Definition: Sepsis is a severe bacterial infections with systemic consequences.


- septic shock
- septic embols


- In sepsis, the large amounts of organisms and LPS in the blood stimulate the production of enormous quantities of several cytokines, notably TNF and IL-1. As a result, circulating levels of these cytokines increase and the form of the host response changes.
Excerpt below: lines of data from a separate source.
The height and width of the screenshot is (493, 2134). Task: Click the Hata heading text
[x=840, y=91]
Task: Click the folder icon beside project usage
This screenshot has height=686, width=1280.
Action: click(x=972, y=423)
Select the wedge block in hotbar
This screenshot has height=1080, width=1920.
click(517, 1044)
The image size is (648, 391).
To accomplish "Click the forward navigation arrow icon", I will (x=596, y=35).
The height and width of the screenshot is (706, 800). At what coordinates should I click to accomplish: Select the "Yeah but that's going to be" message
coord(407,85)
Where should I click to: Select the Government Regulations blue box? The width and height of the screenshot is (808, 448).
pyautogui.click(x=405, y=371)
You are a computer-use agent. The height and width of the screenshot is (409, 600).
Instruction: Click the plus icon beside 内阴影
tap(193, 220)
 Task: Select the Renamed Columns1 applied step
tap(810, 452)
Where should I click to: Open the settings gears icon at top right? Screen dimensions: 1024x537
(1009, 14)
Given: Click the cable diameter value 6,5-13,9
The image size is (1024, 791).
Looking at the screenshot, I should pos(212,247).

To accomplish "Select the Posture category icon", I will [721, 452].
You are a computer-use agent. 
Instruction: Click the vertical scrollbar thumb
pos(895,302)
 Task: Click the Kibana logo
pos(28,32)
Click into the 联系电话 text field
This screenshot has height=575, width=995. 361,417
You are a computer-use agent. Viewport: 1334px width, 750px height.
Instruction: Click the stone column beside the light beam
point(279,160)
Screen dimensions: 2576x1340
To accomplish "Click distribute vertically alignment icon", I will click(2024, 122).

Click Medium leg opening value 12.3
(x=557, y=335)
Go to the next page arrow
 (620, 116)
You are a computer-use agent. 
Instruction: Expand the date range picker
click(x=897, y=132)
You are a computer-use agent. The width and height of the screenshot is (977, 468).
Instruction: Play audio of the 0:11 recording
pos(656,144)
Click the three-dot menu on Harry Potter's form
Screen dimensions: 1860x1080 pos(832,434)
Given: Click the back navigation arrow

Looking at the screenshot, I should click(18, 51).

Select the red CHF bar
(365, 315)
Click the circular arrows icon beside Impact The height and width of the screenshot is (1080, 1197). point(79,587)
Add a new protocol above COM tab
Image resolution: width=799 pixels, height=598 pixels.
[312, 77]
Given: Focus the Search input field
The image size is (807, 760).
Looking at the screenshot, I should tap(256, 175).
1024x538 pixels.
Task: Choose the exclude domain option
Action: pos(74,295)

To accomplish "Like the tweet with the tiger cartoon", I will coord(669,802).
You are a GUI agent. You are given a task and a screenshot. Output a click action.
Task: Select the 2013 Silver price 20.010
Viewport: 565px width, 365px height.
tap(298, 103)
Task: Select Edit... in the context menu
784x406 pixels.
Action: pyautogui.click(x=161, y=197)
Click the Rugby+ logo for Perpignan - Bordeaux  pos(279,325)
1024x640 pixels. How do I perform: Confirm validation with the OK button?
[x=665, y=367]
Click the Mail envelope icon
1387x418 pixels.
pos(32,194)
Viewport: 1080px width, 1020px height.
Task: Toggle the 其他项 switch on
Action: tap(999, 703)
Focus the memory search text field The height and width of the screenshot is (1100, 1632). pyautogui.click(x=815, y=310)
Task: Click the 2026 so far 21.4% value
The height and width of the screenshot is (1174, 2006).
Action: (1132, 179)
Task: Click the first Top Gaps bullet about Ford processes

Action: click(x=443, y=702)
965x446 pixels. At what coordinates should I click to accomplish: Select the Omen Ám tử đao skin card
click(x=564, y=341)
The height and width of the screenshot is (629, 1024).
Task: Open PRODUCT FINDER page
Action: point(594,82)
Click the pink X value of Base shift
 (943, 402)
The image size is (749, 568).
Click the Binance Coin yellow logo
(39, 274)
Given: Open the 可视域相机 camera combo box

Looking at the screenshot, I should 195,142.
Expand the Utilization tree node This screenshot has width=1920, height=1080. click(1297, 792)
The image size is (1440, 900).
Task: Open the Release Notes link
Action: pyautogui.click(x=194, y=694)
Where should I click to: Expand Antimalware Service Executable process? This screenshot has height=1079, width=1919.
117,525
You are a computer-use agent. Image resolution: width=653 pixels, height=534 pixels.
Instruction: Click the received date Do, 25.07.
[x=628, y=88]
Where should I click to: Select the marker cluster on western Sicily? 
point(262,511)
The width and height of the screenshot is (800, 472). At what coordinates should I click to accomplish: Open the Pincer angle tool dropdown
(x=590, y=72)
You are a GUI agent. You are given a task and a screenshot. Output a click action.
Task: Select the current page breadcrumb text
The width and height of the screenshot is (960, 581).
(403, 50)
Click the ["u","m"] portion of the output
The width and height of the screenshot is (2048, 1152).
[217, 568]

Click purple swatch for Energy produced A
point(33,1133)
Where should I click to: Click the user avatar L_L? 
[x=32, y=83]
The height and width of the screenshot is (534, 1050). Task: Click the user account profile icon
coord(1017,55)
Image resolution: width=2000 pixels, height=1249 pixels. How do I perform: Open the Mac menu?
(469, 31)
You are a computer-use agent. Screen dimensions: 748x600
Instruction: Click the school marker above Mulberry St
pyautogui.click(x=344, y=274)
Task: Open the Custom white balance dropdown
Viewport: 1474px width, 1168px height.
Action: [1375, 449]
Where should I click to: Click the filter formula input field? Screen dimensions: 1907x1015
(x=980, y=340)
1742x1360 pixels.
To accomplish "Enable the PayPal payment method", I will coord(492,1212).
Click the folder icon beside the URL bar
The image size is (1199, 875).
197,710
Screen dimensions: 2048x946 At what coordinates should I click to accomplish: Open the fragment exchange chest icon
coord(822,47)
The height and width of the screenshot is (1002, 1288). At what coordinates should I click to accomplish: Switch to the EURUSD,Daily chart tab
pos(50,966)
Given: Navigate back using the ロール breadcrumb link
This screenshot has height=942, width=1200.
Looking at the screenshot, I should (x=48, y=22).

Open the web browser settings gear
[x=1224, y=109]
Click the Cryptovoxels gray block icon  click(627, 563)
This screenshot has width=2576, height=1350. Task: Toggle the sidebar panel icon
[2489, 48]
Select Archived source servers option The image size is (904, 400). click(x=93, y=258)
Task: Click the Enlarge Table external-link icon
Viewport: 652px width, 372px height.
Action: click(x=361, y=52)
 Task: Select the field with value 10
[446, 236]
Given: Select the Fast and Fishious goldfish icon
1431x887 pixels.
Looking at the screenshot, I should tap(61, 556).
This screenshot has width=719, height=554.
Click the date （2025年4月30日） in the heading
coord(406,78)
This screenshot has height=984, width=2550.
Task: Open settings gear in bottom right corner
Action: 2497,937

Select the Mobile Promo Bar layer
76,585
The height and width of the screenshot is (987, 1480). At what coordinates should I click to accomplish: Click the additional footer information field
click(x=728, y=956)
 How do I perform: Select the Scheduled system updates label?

High levels of TNF cause disseminated intravascular coagulation (DIC).

- Thrombosis results from two simultaneous reactions: LPS and TNF induce tissue factor (TF) expression on endothelial cells, which initiates coagulation; the same agents inhibit natural anticoagulation mechanisms, by decreasing the expression of tissue factor pathway inhibitor (TFPI) and endothelial cell thrombomodulin.

- Cytokines cause liver injury and impaired liver function, resulting in a failure to maintain normal blood glucose levels due to a lack of gluconeogenesis from stored glycogen.

- Overproduction of NO by cytokine-activated cardiac myocytes and vascular smooth muscle cells leads to heart failure and loss of perfusion pressure, respectively, resulting in hemodynamic shock.

- The clinical triad of disseminated intravascular coagulation (DIC), hypoglycemia, and cardiovascular failure classically associate in septic shock.

- Multiple organs show inflammation and intravascular thrombosis, which can produce organ failure.

- Tissue injury in response to LPS can also result from the activation of neutrophils before they exit the vasculature, thus causing damage to endothelial cells and reduced blood flow.

- The lungs and liver are particularly susceptible to injury by neutrophils.

- Lung damage in the systemic inflammatory response, commonly called the adult respiratory distress syndrome (ARDS), results when neutrophil-mediated endothelial injury allows fluid to escape from the blood into the airspace.

The kidney and the bowel are also injured, largely due to reduced perfusion. This condition is often fatal.